[Requirement 1]
Translate this sentence from the cladribine article into Spanish: "Injectable cladribine is traditionally licensed as a therapy for certain cancers."
[Requirement 2]
According to the cladribine article, in what year did the drug's manufacturer stop commercial development of it?
Text section START
A study by researchers at the Queen Mary University of London has found that a drug blocked by European regulators can improve the quality of life for people with multiple sclerosis.
The team of researchers reached this conclusion after uncovering previously unpublished clinical trial data from the European Medicines Agency. The European Commission is currently considering whether it will reverse its decision to deny a license for the oral formulation of the drug, cladribine.
Injectable cladribine is traditionally licensed as a therapy for certain cancers. But a 1,326-patient trial that enrolled people with MS found that it was highly effective in controlling relapses, lesions in the brain and the progression of disability.
The EMA rejected license applications from cladribine’s unnamed drug manufacturer, which stopped commercial development of the drug back in 2011. The researchers said the license was denied for a number of reasons, including an increase in cancer risk. The team pointed out that later research showed that the increase in cancer risk was an anomaly.
“Cladribine seemed to have such excellent potential as a treatment for MS that we thought it was tragic the development programme was shelved, and significant parts of the clinical trial data remained unpublished,” lead researcher Dr. Klaus Schmierer said in prepared remarks.
“In addition to the drug being highly effective, well tolerated, and safe as far as short term studies can show, we now know it also improves patients’ quality of life. The new results seemed so clear, we felt it was extremely important to publish and share these data.”
Text section END
Supplied information START
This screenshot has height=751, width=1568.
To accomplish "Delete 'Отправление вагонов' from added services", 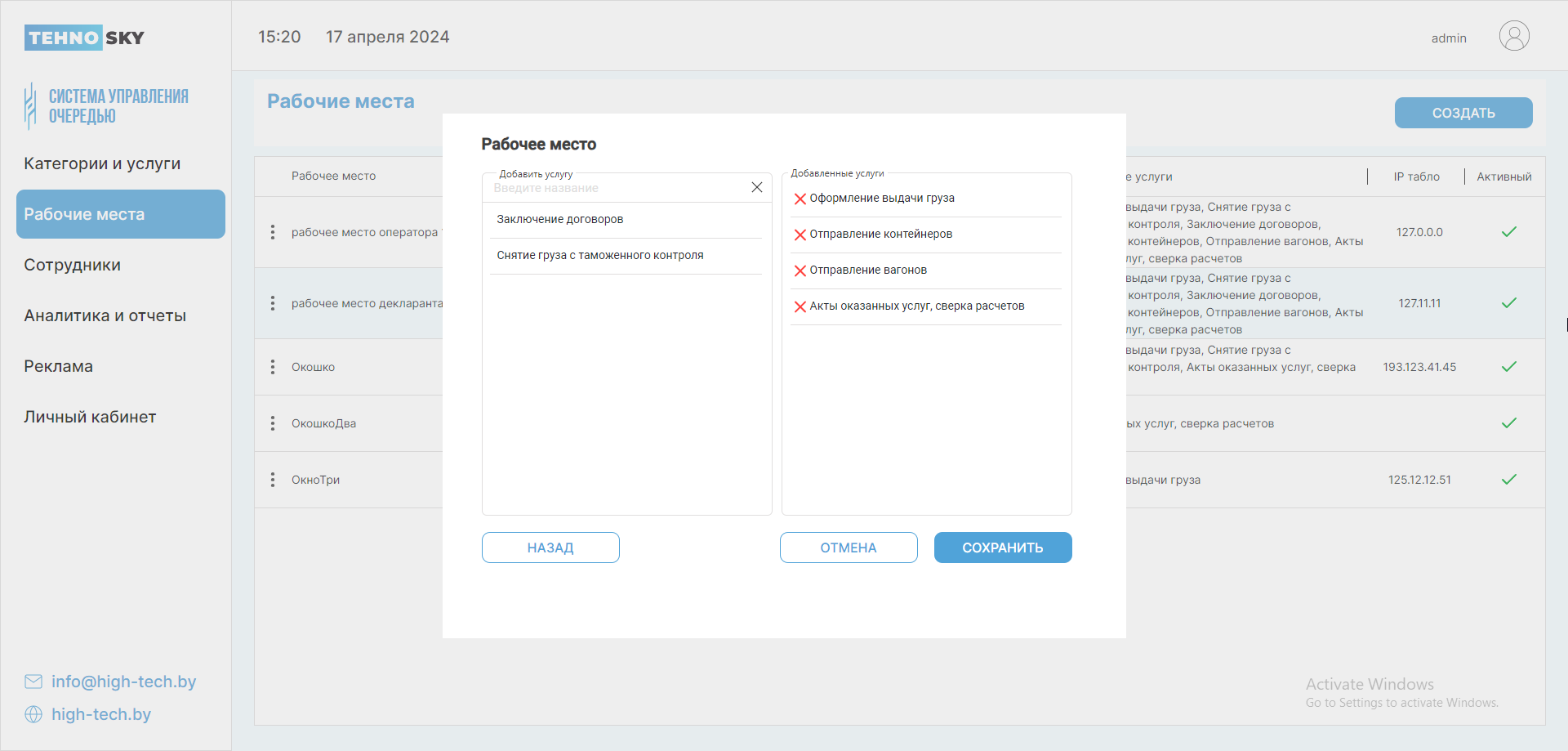I will (800, 270).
Supplied information END
[Task result 1]
La cladribina inyectable tradicionalmente está autorizada como terapia para ciertos tipos de cáncer.

[Task result 2]
In 2011.